Walking along the insalubrious streets where I live, it occurred to me that a land value tax/ground rent that assessed land at its highest and best value might be a useful tool to clean up areas that aren’t tastefully run-down, ie bohemian. For example, what if a promising area of town had a couple of business that might discourage investment? How about a strip club? Or a disused car wash that occupies a lot more land that it needs to? What if the land under the strip club was re-assessed for a more desirable use — mixed-use development, housing/retail/restaurant?
I see from the tax rolls that the owner of a 22,500 sq ft parcel under the strip club also has a 15,000 sq ft parcel next door, zoned as “Vacant(Multi-family).” So the zoning is in place but what developer wants to build a multi-family project there? The business is paying about $70/sq ft, about the same as the vacant lot and disused car wash are paying, with the improvements assessed at $1000 — teardowns.
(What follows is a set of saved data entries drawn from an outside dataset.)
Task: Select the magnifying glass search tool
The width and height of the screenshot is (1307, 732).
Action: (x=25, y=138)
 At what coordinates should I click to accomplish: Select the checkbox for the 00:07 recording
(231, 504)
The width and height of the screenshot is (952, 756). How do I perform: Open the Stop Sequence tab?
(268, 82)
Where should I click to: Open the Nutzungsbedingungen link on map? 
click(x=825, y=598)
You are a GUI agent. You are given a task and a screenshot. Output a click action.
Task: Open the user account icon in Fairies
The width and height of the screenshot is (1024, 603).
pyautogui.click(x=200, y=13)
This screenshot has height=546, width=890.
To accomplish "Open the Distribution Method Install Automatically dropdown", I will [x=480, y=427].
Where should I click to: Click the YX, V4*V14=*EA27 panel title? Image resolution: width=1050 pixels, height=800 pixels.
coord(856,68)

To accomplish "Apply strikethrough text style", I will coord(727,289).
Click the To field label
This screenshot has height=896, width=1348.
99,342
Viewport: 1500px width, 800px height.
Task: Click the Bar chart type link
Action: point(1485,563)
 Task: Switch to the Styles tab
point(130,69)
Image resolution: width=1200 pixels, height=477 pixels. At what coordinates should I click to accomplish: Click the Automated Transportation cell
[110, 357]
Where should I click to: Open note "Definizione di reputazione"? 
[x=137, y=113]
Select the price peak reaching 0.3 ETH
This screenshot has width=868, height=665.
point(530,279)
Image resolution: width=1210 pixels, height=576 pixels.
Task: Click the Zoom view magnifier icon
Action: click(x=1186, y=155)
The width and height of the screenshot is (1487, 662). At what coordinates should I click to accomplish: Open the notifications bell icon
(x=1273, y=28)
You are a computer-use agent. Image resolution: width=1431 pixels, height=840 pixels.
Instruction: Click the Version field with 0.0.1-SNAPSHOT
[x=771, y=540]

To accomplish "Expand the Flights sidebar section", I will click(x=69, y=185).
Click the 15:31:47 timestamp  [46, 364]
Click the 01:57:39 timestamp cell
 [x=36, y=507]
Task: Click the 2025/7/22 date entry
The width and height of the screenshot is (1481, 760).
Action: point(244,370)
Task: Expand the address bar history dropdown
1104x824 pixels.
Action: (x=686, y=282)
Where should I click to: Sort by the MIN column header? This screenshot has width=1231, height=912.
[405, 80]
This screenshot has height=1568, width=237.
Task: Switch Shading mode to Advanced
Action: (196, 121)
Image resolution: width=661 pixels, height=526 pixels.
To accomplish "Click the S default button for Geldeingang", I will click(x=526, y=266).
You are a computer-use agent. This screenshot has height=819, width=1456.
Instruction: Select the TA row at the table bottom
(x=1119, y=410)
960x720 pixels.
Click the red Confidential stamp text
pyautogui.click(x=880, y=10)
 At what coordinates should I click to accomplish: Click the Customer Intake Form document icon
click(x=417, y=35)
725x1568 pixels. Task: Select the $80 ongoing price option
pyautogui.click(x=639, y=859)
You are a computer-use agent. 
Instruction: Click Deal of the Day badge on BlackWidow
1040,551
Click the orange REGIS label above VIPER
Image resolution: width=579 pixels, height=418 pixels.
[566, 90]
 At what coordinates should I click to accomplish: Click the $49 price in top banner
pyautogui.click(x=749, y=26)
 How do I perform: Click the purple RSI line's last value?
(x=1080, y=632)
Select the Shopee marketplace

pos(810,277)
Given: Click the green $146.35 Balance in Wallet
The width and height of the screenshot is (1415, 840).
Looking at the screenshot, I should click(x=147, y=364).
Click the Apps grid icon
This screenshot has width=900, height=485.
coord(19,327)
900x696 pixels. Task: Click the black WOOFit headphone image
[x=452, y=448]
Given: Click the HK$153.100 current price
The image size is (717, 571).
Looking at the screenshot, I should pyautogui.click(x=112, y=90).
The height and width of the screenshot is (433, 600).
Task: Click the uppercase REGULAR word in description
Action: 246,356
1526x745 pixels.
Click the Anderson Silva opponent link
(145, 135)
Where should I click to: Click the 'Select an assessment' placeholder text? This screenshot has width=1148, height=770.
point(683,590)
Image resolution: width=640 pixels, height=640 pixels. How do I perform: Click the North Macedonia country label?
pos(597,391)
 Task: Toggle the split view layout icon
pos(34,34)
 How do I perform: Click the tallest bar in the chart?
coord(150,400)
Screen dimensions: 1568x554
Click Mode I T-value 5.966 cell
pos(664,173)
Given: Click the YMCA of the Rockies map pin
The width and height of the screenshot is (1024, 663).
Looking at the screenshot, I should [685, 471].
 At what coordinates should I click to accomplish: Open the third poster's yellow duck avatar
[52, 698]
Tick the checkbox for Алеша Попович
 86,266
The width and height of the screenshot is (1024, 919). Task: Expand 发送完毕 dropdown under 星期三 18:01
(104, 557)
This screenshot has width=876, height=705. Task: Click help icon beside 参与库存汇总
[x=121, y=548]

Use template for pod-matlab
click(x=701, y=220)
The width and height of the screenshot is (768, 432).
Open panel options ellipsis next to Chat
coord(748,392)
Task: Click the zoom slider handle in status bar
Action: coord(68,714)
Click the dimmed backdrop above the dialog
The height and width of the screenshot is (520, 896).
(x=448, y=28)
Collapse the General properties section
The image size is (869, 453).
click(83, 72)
An apartment building a block away pays $300/sq ft, $90/sq ft on the land alone. This is, of course, backwards: the land should be taxed at a higher rate than the improvements, to both encourage land to be developed and to its most remunerative potential.
If the parcels I have in mind were taxed at $200/sq ft, they would pay $11,500,000 vs the ~$2-3 million they remit to the assessors now. And whatever gets built there will remit still more through commercial activity (apartments need to be furnished and the people living in them need to eat, to say nothing of sales taxes from the shops and restaurants).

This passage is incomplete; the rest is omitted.